Several states have made strong moves up in the ranks from 2008 to 2009, including: Maine (up from 19 to 10); Colorado (up from 24 to 16); Delaware (up from 32 to 20); District of Columbia (up from 30 to a tie for 20); South Dakota (up from 47 to 36); and Tennessee (up from 46 to 38).
“The most improved states are stepping up their efforts in several ways, such as adopting new building energy codes and setting aggressive new energy savings targets,” said Eldridge. “By highlighting these most improved states, we hope to encourage others to step up their efforts to implement energy efficiency as their first-priority resource.”
The 2009 report is ACEEE’s third edition of its annual state-by-state ranking on the adoption and implementation of energy efficiency policies, which aims to recognize leadership among the states and identify best practices.

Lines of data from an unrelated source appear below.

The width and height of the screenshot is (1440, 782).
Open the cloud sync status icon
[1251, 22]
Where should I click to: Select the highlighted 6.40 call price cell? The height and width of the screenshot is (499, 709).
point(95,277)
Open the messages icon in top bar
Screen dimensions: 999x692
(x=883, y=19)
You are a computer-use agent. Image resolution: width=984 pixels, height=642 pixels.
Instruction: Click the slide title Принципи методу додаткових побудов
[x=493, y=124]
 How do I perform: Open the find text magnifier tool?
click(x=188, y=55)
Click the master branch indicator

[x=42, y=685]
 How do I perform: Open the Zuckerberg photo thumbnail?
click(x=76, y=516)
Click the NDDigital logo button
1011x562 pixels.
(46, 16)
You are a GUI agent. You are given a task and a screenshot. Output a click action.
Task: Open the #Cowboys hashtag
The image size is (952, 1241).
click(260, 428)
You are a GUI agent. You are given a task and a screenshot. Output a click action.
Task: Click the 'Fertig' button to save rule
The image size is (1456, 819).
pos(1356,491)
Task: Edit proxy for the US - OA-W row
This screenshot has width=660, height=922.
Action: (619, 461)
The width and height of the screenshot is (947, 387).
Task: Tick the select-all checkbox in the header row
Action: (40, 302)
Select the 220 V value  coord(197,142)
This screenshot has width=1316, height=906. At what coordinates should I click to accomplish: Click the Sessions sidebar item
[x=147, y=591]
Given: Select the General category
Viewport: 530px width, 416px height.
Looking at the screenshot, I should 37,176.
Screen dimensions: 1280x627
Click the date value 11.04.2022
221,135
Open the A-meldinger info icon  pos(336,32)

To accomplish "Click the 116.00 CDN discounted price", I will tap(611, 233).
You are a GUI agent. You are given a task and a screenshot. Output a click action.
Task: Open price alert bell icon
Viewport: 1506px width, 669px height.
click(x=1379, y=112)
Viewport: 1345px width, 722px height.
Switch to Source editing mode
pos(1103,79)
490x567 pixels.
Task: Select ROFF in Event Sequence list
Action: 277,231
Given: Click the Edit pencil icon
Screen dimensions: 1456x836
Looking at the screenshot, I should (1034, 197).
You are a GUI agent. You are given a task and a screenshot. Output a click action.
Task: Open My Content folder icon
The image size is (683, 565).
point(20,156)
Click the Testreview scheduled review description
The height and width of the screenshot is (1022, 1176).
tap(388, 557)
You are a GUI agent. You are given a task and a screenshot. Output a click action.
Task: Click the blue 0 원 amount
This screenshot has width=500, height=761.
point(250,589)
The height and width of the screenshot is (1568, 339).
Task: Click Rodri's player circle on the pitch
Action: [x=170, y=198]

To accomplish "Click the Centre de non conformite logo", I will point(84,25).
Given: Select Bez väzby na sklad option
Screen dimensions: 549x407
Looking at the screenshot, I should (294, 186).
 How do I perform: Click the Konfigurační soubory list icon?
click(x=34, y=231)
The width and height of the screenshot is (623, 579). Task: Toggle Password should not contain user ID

The scorecard examines six state energy efficiency policy areas: (1) utility sector and public benefits programs and policies; (2) transportation polices; (3) building energy codes; (4) combined heat and power; (5) state government initiatives; and (6) appliance efficiency standards.
In 2009, energy efficiency has risen to a new level of recognition in the U.S. and is a resource that is increasingly being called upon at the state level. In the race for clean energy resources, states are adopting aggressive energy efficiency policies, increasing investments in efficiency programs, and improving efficiency in their own facilities and fleets. While some states have been making commitments toward energy efficiency for decades, others are just getting started in a big way, while still others have yet to tap this energy resource.
According to ACEEE, the states comprising the group that "most needs to improve" are: Arkansas, Missouri, Louisiana (tied 41); Georgia (44); Alaska, West Virginia (tied 45); Nebraska (47); Alabama (48); Mississippi, North Dakota (tied 49); and Wyoming (51, including DC).